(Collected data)
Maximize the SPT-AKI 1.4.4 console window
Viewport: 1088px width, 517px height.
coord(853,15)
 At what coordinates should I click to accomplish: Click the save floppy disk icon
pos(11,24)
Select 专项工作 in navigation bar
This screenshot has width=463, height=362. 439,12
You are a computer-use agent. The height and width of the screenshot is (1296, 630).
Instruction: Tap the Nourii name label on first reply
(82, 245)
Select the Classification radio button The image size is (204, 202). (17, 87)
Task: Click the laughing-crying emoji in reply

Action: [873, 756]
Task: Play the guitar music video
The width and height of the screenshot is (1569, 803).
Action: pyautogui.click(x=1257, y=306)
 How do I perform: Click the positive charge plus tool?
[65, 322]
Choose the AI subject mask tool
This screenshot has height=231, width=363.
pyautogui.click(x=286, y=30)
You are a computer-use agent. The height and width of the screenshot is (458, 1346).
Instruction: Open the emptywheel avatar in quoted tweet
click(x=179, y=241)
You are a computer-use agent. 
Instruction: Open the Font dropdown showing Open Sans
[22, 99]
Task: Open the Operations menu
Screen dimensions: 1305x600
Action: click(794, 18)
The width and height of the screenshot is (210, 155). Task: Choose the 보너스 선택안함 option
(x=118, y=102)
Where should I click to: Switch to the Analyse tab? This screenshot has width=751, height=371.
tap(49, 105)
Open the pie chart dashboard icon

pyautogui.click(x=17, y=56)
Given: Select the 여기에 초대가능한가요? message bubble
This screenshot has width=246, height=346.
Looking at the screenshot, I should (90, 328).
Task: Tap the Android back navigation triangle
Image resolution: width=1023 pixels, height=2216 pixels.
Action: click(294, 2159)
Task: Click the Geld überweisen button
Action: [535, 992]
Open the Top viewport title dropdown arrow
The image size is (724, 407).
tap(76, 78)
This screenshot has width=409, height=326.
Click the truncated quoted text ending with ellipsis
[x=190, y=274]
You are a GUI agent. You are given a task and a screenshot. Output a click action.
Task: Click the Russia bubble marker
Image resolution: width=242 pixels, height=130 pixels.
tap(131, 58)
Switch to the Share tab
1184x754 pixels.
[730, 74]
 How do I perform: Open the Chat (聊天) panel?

• [WHAT IS REQUIRED] Please return the records above exactly as they are written.

• [TASK SOLUTION]
Maximize the SPT-AKI 1.4.4 console window
Viewport: 1088px width, 517px height.
coord(853,15)
 At what coordinates should I click to accomplish: Click the save floppy disk icon
pos(11,24)
Select 专项工作 in navigation bar
This screenshot has width=463, height=362. 439,12
You are a computer-use agent. The height and width of the screenshot is (1296, 630).
Instruction: Tap the Nourii name label on first reply
(82, 245)
Select the Classification radio button The image size is (204, 202). (17, 87)
Task: Click the laughing-crying emoji in reply

Action: [873, 756]
Task: Play the guitar music video
The width and height of the screenshot is (1569, 803).
Action: pyautogui.click(x=1257, y=306)
 How do I perform: Click the positive charge plus tool?
[65, 322]
Choose the AI subject mask tool
This screenshot has height=231, width=363.
pyautogui.click(x=286, y=30)
You are a computer-use agent. The height and width of the screenshot is (458, 1346).
Instruction: Open the emptywheel avatar in quoted tweet
click(x=179, y=241)
You are a computer-use agent. 
Instruction: Open the Font dropdown showing Open Sans
[22, 99]
Task: Open the Operations menu
Screen dimensions: 1305x600
Action: click(794, 18)
The width and height of the screenshot is (210, 155). Task: Choose the 보너스 선택안함 option
(x=118, y=102)
Where should I click to: Switch to the Analyse tab? This screenshot has width=751, height=371.
tap(49, 105)
Open the pie chart dashboard icon

pyautogui.click(x=17, y=56)
Given: Select the 여기에 초대가능한가요? message bubble
This screenshot has width=246, height=346.
Looking at the screenshot, I should (90, 328).
Task: Tap the Android back navigation triangle
Image resolution: width=1023 pixels, height=2216 pixels.
Action: click(294, 2159)
Task: Click the Geld überweisen button
Action: [535, 992]
Open the Top viewport title dropdown arrow
The image size is (724, 407).
tap(76, 78)
This screenshot has width=409, height=326.
Click the truncated quoted text ending with ellipsis
[x=190, y=274]
You are a GUI agent. You are given a task and a screenshot. Output a click action.
Task: Click the Russia bubble marker
Image resolution: width=242 pixels, height=130 pixels.
tap(131, 58)
Switch to the Share tab
1184x754 pixels.
[730, 74]
 How do I perform: Open the Chat (聊天) panel?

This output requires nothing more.